▶ [What to do]
Write out the listing line for line, beginning with the line that contains "The width and height of the screenshot is (1259, 687)." and continuing through the line that contains "pyautogui.click(x=593, y=270)", both included.

-------- Available data --------

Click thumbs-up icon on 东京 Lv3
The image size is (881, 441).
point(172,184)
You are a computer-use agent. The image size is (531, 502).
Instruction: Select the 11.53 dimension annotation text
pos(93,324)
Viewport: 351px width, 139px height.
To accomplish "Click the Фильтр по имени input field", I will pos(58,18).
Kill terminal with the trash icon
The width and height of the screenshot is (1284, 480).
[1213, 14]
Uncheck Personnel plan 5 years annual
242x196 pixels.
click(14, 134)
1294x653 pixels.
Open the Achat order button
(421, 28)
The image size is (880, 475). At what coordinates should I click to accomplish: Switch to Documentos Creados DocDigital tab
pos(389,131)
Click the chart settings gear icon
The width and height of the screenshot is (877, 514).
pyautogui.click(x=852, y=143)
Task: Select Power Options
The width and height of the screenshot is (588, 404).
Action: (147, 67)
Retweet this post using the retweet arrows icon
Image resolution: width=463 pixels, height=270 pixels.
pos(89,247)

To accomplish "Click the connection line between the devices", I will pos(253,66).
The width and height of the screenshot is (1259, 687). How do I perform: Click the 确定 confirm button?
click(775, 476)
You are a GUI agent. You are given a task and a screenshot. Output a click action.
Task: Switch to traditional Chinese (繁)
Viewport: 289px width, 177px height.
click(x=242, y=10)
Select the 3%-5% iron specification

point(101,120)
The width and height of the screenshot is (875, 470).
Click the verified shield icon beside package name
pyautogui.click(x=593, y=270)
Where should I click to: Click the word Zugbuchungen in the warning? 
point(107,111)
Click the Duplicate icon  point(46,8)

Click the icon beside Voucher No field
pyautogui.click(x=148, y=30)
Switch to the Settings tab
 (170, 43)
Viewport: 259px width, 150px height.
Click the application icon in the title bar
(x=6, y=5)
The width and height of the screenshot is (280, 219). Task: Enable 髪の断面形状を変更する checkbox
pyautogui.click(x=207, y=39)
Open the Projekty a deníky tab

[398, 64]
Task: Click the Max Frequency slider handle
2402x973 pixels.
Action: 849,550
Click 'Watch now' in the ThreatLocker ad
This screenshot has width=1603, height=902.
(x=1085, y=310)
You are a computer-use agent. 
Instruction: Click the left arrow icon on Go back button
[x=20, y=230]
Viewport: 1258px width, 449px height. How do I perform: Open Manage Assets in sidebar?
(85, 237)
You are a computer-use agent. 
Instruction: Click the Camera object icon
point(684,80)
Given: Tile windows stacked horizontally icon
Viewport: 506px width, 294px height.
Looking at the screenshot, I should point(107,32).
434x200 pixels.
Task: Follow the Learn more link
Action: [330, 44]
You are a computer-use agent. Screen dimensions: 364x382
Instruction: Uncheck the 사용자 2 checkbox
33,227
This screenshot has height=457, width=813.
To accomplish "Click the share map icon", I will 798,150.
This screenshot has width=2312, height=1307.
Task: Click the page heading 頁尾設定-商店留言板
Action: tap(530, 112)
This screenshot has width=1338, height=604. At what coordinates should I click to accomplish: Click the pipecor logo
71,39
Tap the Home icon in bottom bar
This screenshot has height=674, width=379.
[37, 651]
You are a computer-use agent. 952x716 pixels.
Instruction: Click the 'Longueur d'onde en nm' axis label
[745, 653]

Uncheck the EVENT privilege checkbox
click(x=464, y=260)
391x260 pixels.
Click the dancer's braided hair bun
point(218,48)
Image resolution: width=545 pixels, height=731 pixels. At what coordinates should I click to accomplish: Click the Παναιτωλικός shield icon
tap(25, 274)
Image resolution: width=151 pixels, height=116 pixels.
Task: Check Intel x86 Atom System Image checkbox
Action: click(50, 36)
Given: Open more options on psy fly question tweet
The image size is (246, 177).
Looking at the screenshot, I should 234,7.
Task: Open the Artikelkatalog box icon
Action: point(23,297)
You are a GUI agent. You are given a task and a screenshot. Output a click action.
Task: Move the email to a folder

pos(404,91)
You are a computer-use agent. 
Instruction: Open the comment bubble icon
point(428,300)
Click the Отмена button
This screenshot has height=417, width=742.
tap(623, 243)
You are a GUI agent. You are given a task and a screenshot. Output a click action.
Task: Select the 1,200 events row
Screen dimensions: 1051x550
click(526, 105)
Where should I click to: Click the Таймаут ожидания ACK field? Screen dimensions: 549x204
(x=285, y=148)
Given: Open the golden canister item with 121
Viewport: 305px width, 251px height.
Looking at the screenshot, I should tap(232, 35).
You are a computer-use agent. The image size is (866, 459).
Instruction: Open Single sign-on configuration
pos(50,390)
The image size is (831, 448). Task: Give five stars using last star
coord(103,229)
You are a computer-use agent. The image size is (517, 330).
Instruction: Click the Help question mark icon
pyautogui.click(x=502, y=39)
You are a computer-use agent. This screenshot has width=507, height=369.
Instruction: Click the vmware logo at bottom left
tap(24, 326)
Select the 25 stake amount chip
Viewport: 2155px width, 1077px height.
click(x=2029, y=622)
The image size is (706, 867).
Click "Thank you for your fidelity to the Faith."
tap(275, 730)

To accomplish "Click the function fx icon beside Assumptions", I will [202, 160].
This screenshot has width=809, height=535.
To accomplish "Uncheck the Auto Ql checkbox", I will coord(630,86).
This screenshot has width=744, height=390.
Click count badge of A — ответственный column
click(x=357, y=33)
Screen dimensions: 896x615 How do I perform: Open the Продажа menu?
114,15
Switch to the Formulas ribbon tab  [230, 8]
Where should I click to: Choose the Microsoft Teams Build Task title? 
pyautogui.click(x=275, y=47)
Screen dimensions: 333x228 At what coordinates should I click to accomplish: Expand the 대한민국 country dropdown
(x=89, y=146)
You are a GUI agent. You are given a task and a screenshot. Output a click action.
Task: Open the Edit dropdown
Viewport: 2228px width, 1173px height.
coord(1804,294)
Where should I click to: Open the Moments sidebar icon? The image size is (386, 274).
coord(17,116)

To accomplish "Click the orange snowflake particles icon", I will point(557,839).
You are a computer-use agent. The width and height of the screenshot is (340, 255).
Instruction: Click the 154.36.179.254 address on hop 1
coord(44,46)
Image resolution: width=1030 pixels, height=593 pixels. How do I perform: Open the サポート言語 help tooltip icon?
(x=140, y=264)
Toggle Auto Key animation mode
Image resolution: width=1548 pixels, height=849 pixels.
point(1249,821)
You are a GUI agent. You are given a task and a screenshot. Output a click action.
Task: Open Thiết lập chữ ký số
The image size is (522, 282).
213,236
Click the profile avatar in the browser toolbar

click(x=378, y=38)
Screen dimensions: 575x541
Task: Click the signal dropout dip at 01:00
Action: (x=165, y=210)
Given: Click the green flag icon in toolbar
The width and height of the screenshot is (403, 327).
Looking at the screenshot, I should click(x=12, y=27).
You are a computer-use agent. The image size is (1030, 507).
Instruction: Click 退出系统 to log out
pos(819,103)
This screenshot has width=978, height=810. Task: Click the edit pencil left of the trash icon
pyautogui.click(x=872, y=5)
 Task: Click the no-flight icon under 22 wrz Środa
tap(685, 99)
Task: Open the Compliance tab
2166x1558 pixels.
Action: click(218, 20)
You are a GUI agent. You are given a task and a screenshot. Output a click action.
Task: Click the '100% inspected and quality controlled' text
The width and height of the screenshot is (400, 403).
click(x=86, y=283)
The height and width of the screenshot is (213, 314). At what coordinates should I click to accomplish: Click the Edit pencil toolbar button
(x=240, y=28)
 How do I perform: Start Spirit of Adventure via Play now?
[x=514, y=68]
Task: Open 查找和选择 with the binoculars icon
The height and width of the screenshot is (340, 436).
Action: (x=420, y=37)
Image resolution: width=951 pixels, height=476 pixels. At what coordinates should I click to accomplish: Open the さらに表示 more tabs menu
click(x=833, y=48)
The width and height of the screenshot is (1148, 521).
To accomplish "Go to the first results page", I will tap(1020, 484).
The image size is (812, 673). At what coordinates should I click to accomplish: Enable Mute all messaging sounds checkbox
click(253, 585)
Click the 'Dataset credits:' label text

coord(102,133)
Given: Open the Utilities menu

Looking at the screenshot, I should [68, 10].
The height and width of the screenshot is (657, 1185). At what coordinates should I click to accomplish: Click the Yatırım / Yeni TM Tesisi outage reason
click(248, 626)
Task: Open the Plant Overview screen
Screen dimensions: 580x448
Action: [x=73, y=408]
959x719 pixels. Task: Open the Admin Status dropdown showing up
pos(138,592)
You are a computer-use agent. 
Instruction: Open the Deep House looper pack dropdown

--------

▶ [Solution below]
The width and height of the screenshot is (1259, 687). How do I perform: Click the 确定 confirm button?
click(775, 476)
You are a GUI agent. You are given a task and a screenshot. Output a click action.
Task: Switch to traditional Chinese (繁)
Viewport: 289px width, 177px height.
click(x=242, y=10)
Select the 3%-5% iron specification

point(101,120)
The width and height of the screenshot is (875, 470).
Click the verified shield icon beside package name
pyautogui.click(x=593, y=270)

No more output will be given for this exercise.